Your response should consist of the records, reproduced exactly.

Start of Source material

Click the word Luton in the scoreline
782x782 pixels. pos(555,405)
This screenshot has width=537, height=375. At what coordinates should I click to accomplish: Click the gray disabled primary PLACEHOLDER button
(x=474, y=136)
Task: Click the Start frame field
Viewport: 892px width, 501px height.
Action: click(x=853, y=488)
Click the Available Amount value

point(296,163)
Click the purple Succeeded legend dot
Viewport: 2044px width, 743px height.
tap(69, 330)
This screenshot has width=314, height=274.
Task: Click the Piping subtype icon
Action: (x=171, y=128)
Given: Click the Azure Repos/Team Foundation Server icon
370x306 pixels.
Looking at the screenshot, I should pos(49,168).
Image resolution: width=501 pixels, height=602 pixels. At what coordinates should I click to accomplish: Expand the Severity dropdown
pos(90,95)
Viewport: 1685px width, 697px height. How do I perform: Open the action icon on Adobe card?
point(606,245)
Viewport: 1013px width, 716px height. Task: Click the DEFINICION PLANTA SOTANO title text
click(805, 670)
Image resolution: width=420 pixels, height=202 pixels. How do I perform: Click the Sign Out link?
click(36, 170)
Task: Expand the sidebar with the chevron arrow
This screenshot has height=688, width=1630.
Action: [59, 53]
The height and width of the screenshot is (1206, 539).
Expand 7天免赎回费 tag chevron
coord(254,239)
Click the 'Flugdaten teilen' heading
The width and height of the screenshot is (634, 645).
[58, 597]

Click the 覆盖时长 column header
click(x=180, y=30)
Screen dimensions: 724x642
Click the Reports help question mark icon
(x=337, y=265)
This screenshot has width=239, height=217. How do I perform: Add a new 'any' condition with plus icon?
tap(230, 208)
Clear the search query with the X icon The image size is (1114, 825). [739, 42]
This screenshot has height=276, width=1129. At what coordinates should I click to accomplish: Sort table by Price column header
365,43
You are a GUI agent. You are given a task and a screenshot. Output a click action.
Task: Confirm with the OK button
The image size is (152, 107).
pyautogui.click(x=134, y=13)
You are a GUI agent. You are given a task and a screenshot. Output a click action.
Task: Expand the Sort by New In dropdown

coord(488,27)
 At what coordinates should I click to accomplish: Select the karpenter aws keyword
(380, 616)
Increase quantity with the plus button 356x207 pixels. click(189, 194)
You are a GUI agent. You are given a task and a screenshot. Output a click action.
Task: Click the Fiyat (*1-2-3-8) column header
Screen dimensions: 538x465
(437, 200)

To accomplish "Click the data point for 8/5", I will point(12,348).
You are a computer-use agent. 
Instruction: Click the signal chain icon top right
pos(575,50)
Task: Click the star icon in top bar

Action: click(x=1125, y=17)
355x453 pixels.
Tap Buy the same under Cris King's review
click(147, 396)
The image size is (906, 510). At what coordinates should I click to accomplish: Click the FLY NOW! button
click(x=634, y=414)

End of Source material

**Task solution**:
Click the word Luton in the scoreline
782x782 pixels. pos(555,405)
This screenshot has width=537, height=375. At what coordinates should I click to accomplish: Click the gray disabled primary PLACEHOLDER button
(x=474, y=136)
Task: Click the Start frame field
Viewport: 892px width, 501px height.
Action: click(x=853, y=488)
Click the Available Amount value

point(296,163)
Click the purple Succeeded legend dot
Viewport: 2044px width, 743px height.
tap(69, 330)
This screenshot has width=314, height=274.
Task: Click the Piping subtype icon
Action: (x=171, y=128)
Given: Click the Azure Repos/Team Foundation Server icon
370x306 pixels.
Looking at the screenshot, I should pos(49,168).
Image resolution: width=501 pixels, height=602 pixels. At what coordinates should I click to accomplish: Expand the Severity dropdown
pos(90,95)
Viewport: 1685px width, 697px height. How do I perform: Open the action icon on Adobe card?
point(606,245)
Viewport: 1013px width, 716px height. Task: Click the DEFINICION PLANTA SOTANO title text
click(805, 670)
Image resolution: width=420 pixels, height=202 pixels. How do I perform: Click the Sign Out link?
click(36, 170)
Task: Expand the sidebar with the chevron arrow
This screenshot has height=688, width=1630.
Action: [59, 53]
The height and width of the screenshot is (1206, 539).
Expand 7天免赎回费 tag chevron
coord(254,239)
Click the 'Flugdaten teilen' heading
The width and height of the screenshot is (634, 645).
[58, 597]

Click the 覆盖时长 column header
click(x=180, y=30)
Screen dimensions: 724x642
Click the Reports help question mark icon
(x=337, y=265)
This screenshot has width=239, height=217. How do I perform: Add a new 'any' condition with plus icon?
tap(230, 208)
Clear the search query with the X icon The image size is (1114, 825). [739, 42]
This screenshot has height=276, width=1129. At what coordinates should I click to accomplish: Sort table by Price column header
365,43
You are a GUI agent. You are given a task and a screenshot. Output a click action.
Task: Confirm with the OK button
The image size is (152, 107).
pyautogui.click(x=134, y=13)
You are a GUI agent. You are given a task and a screenshot. Output a click action.
Task: Expand the Sort by New In dropdown

coord(488,27)
 At what coordinates should I click to accomplish: Select the karpenter aws keyword
(380, 616)
Increase quantity with the plus button 356x207 pixels. click(189, 194)
You are a GUI agent. You are given a task and a screenshot. Output a click action.
Task: Click the Fiyat (*1-2-3-8) column header
Screen dimensions: 538x465
(437, 200)

To accomplish "Click the data point for 8/5", I will point(12,348).
You are a computer-use agent. 
Instruction: Click the signal chain icon top right
pos(575,50)
Task: Click the star icon in top bar

Action: click(x=1125, y=17)
355x453 pixels.
Tap Buy the same under Cris King's review
click(147, 396)
The image size is (906, 510). At what coordinates should I click to accomplish: Click the FLY NOW! button
click(x=634, y=414)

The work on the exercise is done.